El hallazgo más revelador fue que los efectos de la desigualdad eran independientes del nivel de ingreso individual de las familias. No importaba tanto si un niño era rico o pobre, sino si vivía en una sociedad donde la brecha entre los que más tienen y los que menos tienen era amplia. “Esto no se trata simplemente del ingreso familiar individual”, explicó la doctora Divyangana Rakesh, del Instituto de Psiquiatría, Psicología y Neurociencia del King’s College London. “Ambos grupos —niños de familias con altos ingresos y de bajos ingresos— mostraron un desarrollo neurológico alterado, y establecimos que esto tiene un impacto duradero en su bienestar”.

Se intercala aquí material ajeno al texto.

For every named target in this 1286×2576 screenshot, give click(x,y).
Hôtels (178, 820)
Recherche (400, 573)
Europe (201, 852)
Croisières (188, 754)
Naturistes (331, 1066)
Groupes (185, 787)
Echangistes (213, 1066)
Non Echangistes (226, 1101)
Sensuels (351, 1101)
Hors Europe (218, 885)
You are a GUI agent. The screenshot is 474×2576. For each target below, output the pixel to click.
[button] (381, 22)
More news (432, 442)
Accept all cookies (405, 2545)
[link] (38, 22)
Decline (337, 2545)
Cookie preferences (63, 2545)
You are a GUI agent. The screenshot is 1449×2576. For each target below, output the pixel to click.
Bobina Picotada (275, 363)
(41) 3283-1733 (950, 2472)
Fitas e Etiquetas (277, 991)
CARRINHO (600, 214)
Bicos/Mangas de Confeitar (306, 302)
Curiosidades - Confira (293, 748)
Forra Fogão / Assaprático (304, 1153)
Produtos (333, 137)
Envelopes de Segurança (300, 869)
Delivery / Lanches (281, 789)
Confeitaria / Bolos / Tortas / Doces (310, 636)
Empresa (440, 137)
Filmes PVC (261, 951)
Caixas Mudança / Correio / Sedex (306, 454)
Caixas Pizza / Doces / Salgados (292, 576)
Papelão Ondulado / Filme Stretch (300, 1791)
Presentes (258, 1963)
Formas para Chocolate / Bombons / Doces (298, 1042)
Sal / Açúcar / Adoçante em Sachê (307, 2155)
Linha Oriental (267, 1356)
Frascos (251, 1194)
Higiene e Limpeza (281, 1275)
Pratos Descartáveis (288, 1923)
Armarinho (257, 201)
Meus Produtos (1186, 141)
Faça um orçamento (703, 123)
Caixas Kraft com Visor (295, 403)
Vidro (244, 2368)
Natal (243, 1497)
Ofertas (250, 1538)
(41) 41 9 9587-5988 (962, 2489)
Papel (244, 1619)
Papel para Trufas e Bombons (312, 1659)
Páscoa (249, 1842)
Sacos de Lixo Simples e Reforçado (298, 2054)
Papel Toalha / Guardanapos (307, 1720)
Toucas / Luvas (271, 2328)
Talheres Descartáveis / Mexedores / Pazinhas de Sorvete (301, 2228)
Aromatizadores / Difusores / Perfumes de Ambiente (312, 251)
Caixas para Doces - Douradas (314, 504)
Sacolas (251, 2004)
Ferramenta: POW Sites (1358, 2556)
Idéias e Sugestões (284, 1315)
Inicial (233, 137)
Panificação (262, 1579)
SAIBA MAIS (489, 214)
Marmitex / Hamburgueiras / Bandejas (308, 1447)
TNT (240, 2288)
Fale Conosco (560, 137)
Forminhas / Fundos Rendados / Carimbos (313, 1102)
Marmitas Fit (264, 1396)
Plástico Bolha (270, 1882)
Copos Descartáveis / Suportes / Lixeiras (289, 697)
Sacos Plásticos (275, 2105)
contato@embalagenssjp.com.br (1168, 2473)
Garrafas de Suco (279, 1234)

Los científicos creen que parte del fenómeno puede explicarse por el estrés crónico que genera vivir en un entorno desigual. Comparaciones constantes, ansiedad por el estatus, presión por pertenecer: todo ello impacta los niveles de cortisol, la hormona del estrés, que a su vez puede afectar el desarrollo del cerebro y de otros órganos.

El profesor Vikram Patel, de la Universidad de Harvard, resumió así las implicaciones: “Estos hallazgos se suman a la creciente literatura que demuestra cómo los factores sociales —en este caso, la desigualdad de ingresos— pueden influir en el bienestar a través de vías que incluyen cambios estructurales en el cerebro”.

La conclusión de los investigadores es directa, pero no por eso simple: las políticas que buscan reducir la desigualdad podrían tener efectos profundos en la salud mental de las generaciones futuras. No solo se trataría de una cuestión de justicia social o económica, sino de un imperativo para el desarrollo saludable de la infancia.

Este tipo de estudios ofrece una mirada distinta sobre la pobreza y la desigualdad: ya no como condiciones que afectan solamente el presente, sino como fuerzas que, desde muy temprano, imprimen su huella en el cuerpo, en la mente y en las conexiones invisibles que determinan cómo pensamos, sentimos y nos relacionamos con el mundo.

Mientras las discusiones sobre la economía siguen marcando agendas políticas, esta investigación introduce una urgencia distinta: la necesidad de pensar en qué tipo de entornos estamos creando para que los niños crezcan. Porque, como demuestran las imágenes cerebrales de estos más de 10.000 niños y niñas, la desigualdad no es una estadística abstracta: es una marca en la corteza, una alteración en la sinapsis, un riesgo que se acumula silenciosamente en cada año de desarrollo.